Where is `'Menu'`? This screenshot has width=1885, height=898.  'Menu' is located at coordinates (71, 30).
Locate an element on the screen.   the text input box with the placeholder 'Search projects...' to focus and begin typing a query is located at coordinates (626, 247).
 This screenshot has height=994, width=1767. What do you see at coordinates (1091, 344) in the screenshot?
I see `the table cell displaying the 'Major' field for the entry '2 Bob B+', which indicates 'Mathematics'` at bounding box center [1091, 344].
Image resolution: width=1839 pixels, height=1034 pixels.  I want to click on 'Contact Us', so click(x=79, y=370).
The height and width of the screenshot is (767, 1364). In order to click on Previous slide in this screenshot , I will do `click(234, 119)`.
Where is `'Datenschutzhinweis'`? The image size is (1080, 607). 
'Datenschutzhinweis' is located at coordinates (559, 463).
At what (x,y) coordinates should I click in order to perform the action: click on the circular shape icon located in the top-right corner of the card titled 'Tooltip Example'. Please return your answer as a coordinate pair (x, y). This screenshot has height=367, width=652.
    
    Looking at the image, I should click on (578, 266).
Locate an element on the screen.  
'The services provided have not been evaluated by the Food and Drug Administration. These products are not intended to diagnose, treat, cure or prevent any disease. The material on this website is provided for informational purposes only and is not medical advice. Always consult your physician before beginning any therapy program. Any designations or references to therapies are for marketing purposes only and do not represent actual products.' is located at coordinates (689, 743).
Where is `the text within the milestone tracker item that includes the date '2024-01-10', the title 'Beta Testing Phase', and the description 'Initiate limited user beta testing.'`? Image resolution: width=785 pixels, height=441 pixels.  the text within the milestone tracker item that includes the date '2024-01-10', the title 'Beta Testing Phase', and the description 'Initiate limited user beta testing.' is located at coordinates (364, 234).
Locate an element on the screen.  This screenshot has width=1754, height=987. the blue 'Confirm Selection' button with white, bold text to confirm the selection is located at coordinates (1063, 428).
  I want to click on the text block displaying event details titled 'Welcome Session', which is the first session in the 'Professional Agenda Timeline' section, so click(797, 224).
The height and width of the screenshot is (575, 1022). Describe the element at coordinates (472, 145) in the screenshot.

···

Pick out each line of the data above that contains the string "text", matching case exactly, and copy those lines.

Locate an element on the screen.   the text input box with the placeholder 'Search projects...' to focus and begin typing a query is located at coordinates (626, 247).
Where is `the text within the milestone tracker item that includes the date '2024-01-10', the title 'Beta Testing Phase', and the description 'Initiate limited user beta testing.'`? Image resolution: width=785 pixels, height=441 pixels.  the text within the milestone tracker item that includes the date '2024-01-10', the title 'Beta Testing Phase', and the description 'Initiate limited user beta testing.' is located at coordinates (364, 234).
Locate an element on the screen.  This screenshot has width=1754, height=987. the blue 'Confirm Selection' button with white, bold text to confirm the selection is located at coordinates (1063, 428).
  I want to click on the text block displaying event details titled 'Welcome Session', which is the first session in the 'Professional Agenda Timeline' section, so click(797, 224).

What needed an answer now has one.